Print Friendly, PDF & Email

The Greek countryside and a beautiful woman might seem like enough to satisfy anyone’s vacation plans, but the intrepid archaeologist Harry Thursday seems bereft of a good time if someone isn’t trying to kill him.

During WWII, the Russian Amber Room and a hoard of diamonds worth 200 million dollars were stolen from Göring’s Kunstschutz commander, Erich Koch.

Now, over thirty years later, Russian art historian Elina Kulinov is attempting to recover these items when Harry Thursday stumbles along. He joins her in a race against a Philadelphia museum and SMERSH.

With everyone looking for the same items, who will find them first? And who will survive?

The Big Thrill caught up with Robert Walton to discuss his adventure thriller, WISH TO DIE:

What do you hope readers will take away from this book?

My protagonist is a simple archaeologist whose often routine business allows him to be pulled into unsolicited adventures, if not outright seduced by their lure. He is not a spy or international secret agent, but a simple counter of bones and pottery shards.

Harry’s complexity stems from his often troubled past, and he learns that it is never too late to follow his bliss.

How does this book make a contribution to the genre?

I always write my novels with an adventure in mind, but find that it is impossible to have a good adventure without the aspects of intrigue and subterfuge that are integral parts of the thriller genre.

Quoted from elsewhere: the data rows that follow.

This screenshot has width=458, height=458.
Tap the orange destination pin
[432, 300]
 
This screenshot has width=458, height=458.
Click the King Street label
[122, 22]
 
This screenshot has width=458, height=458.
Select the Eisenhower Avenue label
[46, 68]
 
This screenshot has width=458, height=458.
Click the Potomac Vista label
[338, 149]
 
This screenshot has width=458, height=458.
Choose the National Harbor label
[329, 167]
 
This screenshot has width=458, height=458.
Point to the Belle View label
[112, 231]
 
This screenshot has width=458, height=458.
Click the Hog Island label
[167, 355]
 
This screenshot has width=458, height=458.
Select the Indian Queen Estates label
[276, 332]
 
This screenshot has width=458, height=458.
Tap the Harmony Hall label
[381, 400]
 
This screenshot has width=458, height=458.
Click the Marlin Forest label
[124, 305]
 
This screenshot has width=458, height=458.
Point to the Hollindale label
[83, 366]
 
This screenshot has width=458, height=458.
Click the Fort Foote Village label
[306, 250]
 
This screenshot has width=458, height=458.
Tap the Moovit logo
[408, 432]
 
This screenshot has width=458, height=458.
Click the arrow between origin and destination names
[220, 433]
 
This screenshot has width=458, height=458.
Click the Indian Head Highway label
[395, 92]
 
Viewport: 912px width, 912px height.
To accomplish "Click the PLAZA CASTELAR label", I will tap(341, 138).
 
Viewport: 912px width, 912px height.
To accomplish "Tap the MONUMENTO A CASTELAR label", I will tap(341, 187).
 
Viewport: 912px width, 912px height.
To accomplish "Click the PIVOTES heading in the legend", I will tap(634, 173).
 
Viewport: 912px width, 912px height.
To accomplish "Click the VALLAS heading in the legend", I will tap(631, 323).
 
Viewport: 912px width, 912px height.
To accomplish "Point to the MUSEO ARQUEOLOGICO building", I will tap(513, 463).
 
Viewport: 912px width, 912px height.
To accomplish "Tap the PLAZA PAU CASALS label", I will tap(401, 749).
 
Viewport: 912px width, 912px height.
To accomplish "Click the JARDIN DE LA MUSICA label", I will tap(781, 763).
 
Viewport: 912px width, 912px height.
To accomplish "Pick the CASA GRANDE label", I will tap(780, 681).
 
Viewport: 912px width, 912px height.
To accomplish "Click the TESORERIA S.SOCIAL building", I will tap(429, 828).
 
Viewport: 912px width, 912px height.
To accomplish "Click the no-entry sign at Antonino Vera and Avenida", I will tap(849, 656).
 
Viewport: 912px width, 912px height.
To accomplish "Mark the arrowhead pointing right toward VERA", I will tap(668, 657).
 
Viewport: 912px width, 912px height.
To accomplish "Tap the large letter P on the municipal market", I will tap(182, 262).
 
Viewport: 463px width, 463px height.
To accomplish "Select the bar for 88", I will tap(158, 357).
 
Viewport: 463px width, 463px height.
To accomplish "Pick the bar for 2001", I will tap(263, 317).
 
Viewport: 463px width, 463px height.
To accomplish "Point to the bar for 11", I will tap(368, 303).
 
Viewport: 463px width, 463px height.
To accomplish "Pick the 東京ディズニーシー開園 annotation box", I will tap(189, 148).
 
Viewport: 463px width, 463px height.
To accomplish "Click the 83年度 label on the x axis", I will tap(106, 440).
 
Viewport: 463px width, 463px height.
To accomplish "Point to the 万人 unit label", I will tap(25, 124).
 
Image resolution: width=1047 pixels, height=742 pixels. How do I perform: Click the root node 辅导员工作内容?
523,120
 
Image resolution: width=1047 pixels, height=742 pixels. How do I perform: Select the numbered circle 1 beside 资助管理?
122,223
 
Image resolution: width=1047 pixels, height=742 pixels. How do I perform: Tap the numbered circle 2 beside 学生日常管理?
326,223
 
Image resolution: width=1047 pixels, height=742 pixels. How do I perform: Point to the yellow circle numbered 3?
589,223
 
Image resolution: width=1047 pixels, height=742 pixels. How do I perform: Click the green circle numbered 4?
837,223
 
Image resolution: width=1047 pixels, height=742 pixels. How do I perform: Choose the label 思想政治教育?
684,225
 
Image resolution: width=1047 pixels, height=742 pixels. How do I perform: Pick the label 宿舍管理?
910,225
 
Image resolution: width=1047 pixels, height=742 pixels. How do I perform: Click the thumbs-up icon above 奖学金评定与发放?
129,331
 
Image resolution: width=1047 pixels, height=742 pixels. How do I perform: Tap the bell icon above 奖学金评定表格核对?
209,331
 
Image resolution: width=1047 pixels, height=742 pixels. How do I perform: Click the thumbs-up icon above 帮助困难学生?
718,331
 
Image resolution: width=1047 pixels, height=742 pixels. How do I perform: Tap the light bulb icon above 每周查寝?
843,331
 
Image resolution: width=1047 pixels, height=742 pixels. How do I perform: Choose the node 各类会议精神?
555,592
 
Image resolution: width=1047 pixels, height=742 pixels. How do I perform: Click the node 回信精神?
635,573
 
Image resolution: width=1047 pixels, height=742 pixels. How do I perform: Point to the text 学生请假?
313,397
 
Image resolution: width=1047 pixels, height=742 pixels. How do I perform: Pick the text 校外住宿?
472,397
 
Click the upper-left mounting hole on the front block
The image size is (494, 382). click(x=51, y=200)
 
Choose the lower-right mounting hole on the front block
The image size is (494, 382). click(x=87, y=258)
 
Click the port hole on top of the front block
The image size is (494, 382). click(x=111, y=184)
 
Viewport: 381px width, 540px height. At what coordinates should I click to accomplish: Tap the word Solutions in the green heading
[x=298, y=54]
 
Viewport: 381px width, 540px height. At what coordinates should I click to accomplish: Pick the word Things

Was there anything new you discovered, or that surprised you, as you wrote this book?

As I wrote WISH TO DIE, I began to realize that the story’s footing in history required more research than I had originally planned, so that in the end I had to insert a historical notes page so the reader would understand the authenticity of the story’s background.

No spoilers, but what can you tell us about your book that we won’t find in the jacket copy or the PR material?

WISH TO DIE is as much a love story as it is a thriller. It begins during WWII and moves quickly to 1981 where the story takes place in both Greece and Philadelphia and its suburbs. I hope it is a page turner.

What authors or books have influenced your career as a writer, and why?

I think I get my love of story telling from Tolkien’s Lord of the Rings. Bernard Cornwell is a master historical novelist, and he writes the best battle scenes ever. Clive Cussler is beyond compare in the adventure genre. Ian Fleming’s James Bond novels have a richness and depth that cannot be discerned from the films. My overall favorite author is Martin Cruz Smith in any genre, but no one turned me on to reading more than Vonnegut.


Robert Walton grew up in the small village of Narberth along the main line of Philadelphia, Pennsylvania. With a degree in archaeology from Penn State University, he has worked tirelessly over the years to live up to his father’s expectations. Still, this did not stop him from pursuing his interest in writing.

Bob is the creator and owner–retired of the award-winning Bob’s Bagels in Lemoyne Pennsylvania, and when he is not writing, he can be found drinking coffee in local cafes and discussing the fate of mankind.

He lives and writes in New Cumberland, Pennsylvania, where he lives with his wife and grand-dog. His next project will follow a sixth century priest returning from Rome to his English estate in Mercia, only to be swept into a journey far into the unknown lands of the frozen north, in a pre-Viking adventure.